Opening up the future
As these open source AJAX packages evolve, I think we’ll see more of a difference between the ones that are directly tied to one corporation and the ones that remain outside the control of one particular company.
I expect that Google, Microsoft, and Yahoo will continue to exert tighter control and editorial guidance over their AJAX projects, compared with the neutral packages. This control will help people who like a bit more polish and better documentation, because I expect that the vendors will include the efforts of regular staffers.

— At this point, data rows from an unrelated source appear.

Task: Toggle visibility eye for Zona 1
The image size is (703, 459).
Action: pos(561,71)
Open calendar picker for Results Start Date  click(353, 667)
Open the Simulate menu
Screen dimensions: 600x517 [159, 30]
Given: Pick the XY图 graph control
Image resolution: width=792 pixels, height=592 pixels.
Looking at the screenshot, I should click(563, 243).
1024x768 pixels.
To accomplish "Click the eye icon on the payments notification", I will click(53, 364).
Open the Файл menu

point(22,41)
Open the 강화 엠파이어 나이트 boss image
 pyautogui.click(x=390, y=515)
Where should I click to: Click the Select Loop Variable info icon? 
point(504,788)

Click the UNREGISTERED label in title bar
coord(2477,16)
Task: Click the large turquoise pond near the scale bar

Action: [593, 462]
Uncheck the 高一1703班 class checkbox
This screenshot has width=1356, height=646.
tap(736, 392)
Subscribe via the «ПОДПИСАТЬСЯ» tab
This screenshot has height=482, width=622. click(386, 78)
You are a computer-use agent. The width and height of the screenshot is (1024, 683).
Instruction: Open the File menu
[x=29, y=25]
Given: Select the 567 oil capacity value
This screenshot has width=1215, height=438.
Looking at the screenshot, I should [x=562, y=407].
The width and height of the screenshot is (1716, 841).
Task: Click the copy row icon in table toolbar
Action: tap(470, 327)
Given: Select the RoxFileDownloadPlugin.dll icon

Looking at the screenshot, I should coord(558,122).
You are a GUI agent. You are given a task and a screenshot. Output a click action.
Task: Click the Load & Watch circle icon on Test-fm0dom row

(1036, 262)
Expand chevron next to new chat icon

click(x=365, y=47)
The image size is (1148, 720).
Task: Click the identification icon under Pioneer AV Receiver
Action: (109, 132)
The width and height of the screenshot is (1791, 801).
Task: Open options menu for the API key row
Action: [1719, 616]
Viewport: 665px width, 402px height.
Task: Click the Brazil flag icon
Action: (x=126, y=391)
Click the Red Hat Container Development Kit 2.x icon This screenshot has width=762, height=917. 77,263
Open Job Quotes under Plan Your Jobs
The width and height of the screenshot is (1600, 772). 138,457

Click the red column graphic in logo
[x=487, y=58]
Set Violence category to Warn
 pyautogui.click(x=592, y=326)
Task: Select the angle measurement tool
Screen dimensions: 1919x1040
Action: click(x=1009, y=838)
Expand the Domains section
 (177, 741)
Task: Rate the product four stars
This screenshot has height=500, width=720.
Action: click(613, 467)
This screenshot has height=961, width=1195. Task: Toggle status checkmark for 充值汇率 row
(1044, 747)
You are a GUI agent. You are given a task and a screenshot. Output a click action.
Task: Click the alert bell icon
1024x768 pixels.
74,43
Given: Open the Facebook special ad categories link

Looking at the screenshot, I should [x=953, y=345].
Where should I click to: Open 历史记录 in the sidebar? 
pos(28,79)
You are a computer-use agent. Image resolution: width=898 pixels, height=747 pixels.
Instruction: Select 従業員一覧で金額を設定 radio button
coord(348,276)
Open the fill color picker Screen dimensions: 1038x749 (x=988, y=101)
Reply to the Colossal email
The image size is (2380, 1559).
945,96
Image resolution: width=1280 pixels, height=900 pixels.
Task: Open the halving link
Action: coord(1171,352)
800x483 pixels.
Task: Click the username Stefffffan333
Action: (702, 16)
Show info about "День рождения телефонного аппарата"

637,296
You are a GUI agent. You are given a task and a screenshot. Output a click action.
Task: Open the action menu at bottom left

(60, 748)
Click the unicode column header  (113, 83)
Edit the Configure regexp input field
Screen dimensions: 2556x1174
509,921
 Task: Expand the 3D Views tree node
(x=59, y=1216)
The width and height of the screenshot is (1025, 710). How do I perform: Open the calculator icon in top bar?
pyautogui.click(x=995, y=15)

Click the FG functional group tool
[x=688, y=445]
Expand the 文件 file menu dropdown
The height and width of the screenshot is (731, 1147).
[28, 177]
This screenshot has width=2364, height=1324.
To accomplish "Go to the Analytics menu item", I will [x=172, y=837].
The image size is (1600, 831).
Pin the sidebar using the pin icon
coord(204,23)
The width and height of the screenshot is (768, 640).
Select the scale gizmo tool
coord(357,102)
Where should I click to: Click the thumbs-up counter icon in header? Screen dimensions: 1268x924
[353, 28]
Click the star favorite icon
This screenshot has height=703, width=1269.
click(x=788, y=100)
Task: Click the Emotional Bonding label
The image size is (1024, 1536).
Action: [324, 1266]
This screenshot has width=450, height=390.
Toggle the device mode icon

The neutral packages, meanwhile, are bound to grow more varied as they attract more contributions. Some parts of Dojo are already ports from smaller open source efforts that were rewritten to use the core parts of the Dojo packages. I expect that more people will work to add their few lines of code to these projects, if only because it will make it easier for them to leverage the libraries with their own projects. The neutral packages will likely continue to be the ones that offer the most creative ideas and the cutest widgets at the quickest rates.
This schism, however, is just a prediction. Dojo is now supervised by a foundation with support from major corporations; perhaps it will start focusing its effort and polishing its documentation. And there is no reason why the bigger companies can’t start nurturing and soliciting more contributions to their packages.
Regardless of how they evolve, the best way to use all of these open source packages is to pick and choose the parts you need to assemble the Web application you want. For example, I eliminated Dojo’s editor from one of my projects when its text editor didn’t offer access to the data in the format that made my life easiest — so I switched.
It’s difficult to suggest one particular library as best or to make blanket statements about superiority because so much of the toolkits’ usefulness depends on your programming style and needs. I recommend taking a tour of each and even mixing and matching the libraries. After all, there are few practical reasons why you can’t use code from Atlas and Dojo on the same page.